Roof Moisture Removal Study
Project Overview and Documentation Method
This case study documents a roof recovery scope in Macclenny, Florida, where moisture was identified in an existing modified built-up roof (BUR) with lightweight concrete. To document conditions and support a defensible scope decision, ERC partnered with RAM USA to perform aerial infrared thermography prior to installation and again two years later for follow-up verification.
Hidden moisture is one of the most expensive variables in commercial roofing because it can drive replacement decisions, energy loss, and operational risk without being visible from the surface. RAM Companies notes that unseen moisture damage costs U.S. building owners billions of dollars in reroofing, repairs, energy losses, asset depreciation, and other downstream impacts. (RAM Companies)
Project Snapshot and Existing Conditions
Location: Macclenny, Florida
Project Date: February 2022
Roof Size: 60,000 sq. ft.
Existing Roof Assembly: Modified built-up roof (BUR) with lightweight concrete
Approach: ERC Wind Vent system installed as a recovery over the existing roof assembly
Moisture Verification Method: RAM USA aerial thermography, before and after
Installer: Alternative Roofing Solutions, ERC certified installer
Moisture was present within the existing roof system, including the lightweight concrete. The scope decision needed to account for performance risk, disruption, and cost, while avoiding assumptions.
Installed Assembly and Project Goals
ERC provided a wind-vented recovery assembly installed over the existing roof system by a certified installer, Alternative Roofing Solutions. The intent was to pursue a recovery approach that reduced tear-off and disruption, while maintaining a documentation trail that supports specification, warranty alignment, and long-term risk planning.
Project goals included:
Document conditions before scope was finalized
Reduce tear-off and disruption when conditions allowed
Verify results after installation, not just at closeout
Verified Change in Moisture Condition
This project was built around documentation and follow-up verification, not assumptions. ERC partnered with RAM USA to document roof conditions using aerial infrared thermography prior to installation, then returned two years after installation to verify changed conditions with a follow-up scan. RAM notes that unseen moisture damage costs U.S. building owners billions of dollars in reroofing, repairs, energy losses, asset depreciation, and other downstream impacts, which is why documenting conditions matters before scope is locked.
Key Findings
In the two-year follow-up documentation, the lightweight concrete was indicated as dried out.
Estimated savings compared to a full tear-off scope: approximately 40 percent.
No insulation was replaced as part of this recovery approach.
Industry Impact Context
Reducing tear-off volume on qualified projects matters at an industry scale.
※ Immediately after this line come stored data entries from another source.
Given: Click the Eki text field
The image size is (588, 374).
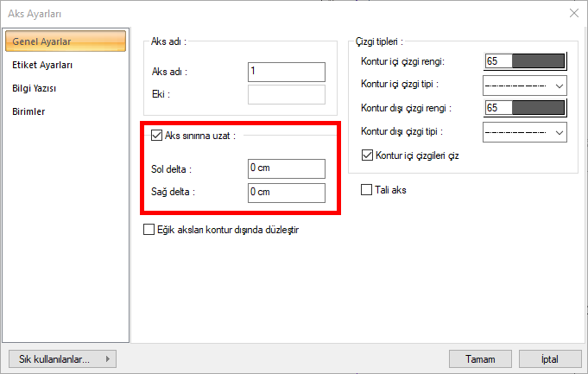Looking at the screenshot, I should 286,94.
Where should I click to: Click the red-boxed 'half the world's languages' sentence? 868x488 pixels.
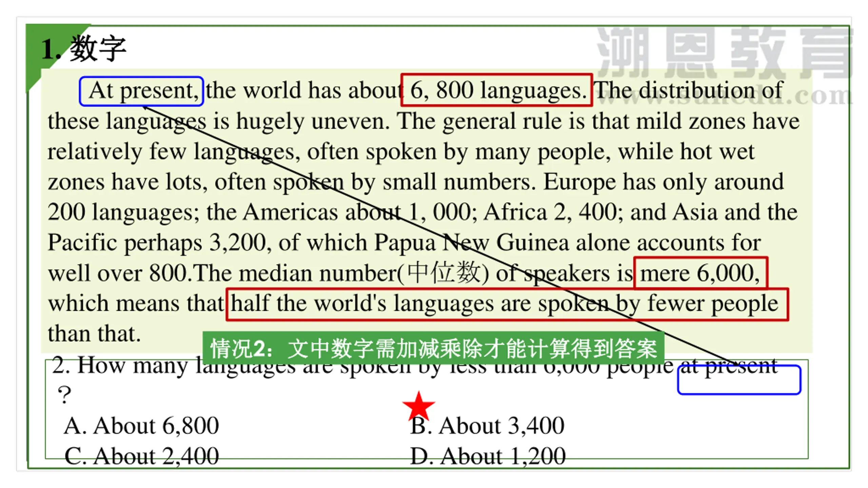point(507,304)
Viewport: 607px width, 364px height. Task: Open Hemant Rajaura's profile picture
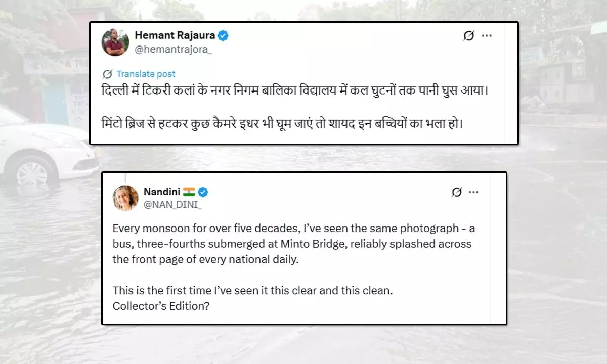pyautogui.click(x=115, y=42)
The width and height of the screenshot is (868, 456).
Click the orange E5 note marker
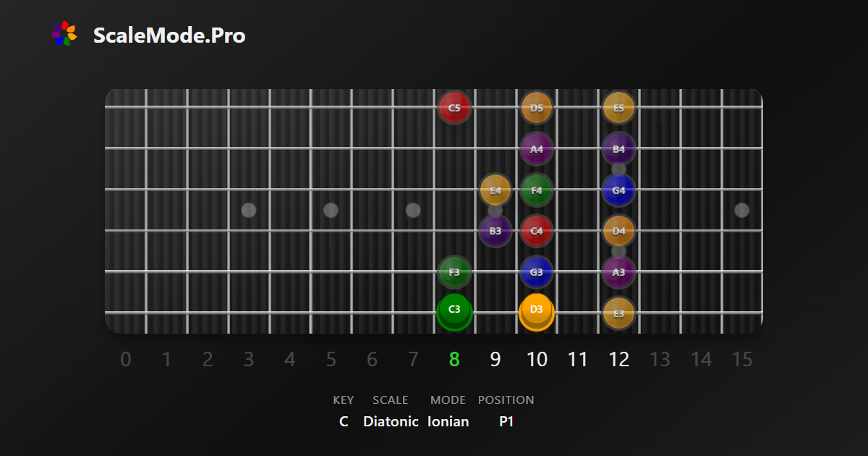pyautogui.click(x=618, y=108)
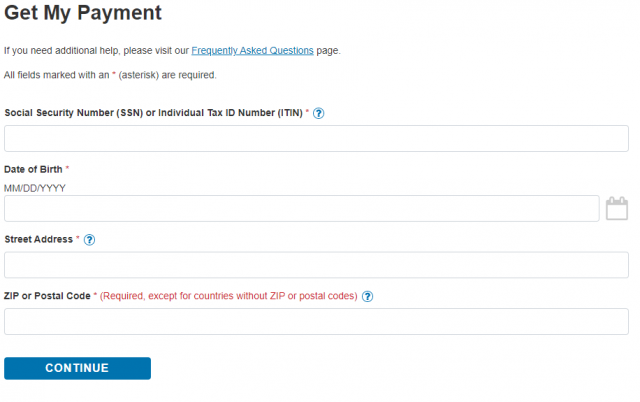The image size is (640, 402).
Task: Click the Date of Birth label
Action: (33, 169)
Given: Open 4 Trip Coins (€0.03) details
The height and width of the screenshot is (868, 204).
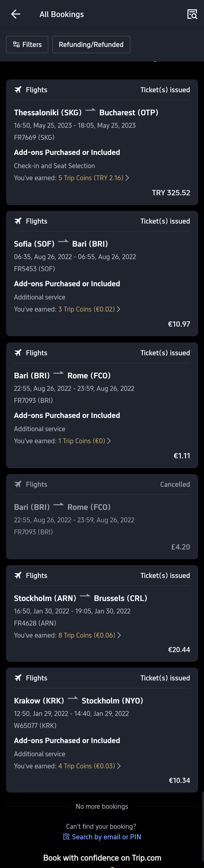Looking at the screenshot, I should click(x=119, y=766).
The U.S. EPA estimates that 600 million tons of construction and demolition debris were generated in the United States in 2018, more than twice the amount of municipal solid waste generated. (U.S. EPA) When a recovery approach can be verified and supported by documentation, it can help reduce unnecessary removal and the disposal burden associated with reroofing decisions.
Close
This case study does not claim every wet roof should be recovered. It shows that when conditions qualify and verification is built into the process, a documented recovery can materially reduce capital spend, reduce disruption, and reduce tear-off waste, while still keeping the scope defensible for commercial decision-makers.
The Drying Science, in Plain Terms
Water changes from liquid to vapor when its vapor pressure matches the surrounding pressure. As surrounding pressure decreases, water can transition to vapor at a lower temperature. This is a basic thermodynamic relationship and helps explain why pressure conditions matter in moisture movement and drying potential. (Purdue Chemistry Demonstrations)
In commercial roofing, “drying out” is typically evaporation and vapor transport, not liquid water boiling. Drying rate depends on temperature, air movement, and the difference between the moisture in the assembly and the moisture the air can hold. The practical takeaway is that pressure and air exchange can improve conditions that allow moisture to leave an assembly as vapor. (Purdue Chemistry Demonstrations)
Moisture impacts more than leaks. It can materially reduce insulation performance in service, which is why moisture conditions influence both scope and energy outcomes. (ScienceDirect Review)
When intrusion is severe, teams often default to tear-off or selective removal and replacement to restore performance where needed. On qualified recovery scopes, wind-vented assemblies also allow a practical upgrade path: additional insulation and cover boards can be installed before the new membrane, helping restore or improve the roof’s thermal package while keeping the scope aligned with project goals, code requirements, and documentation needs.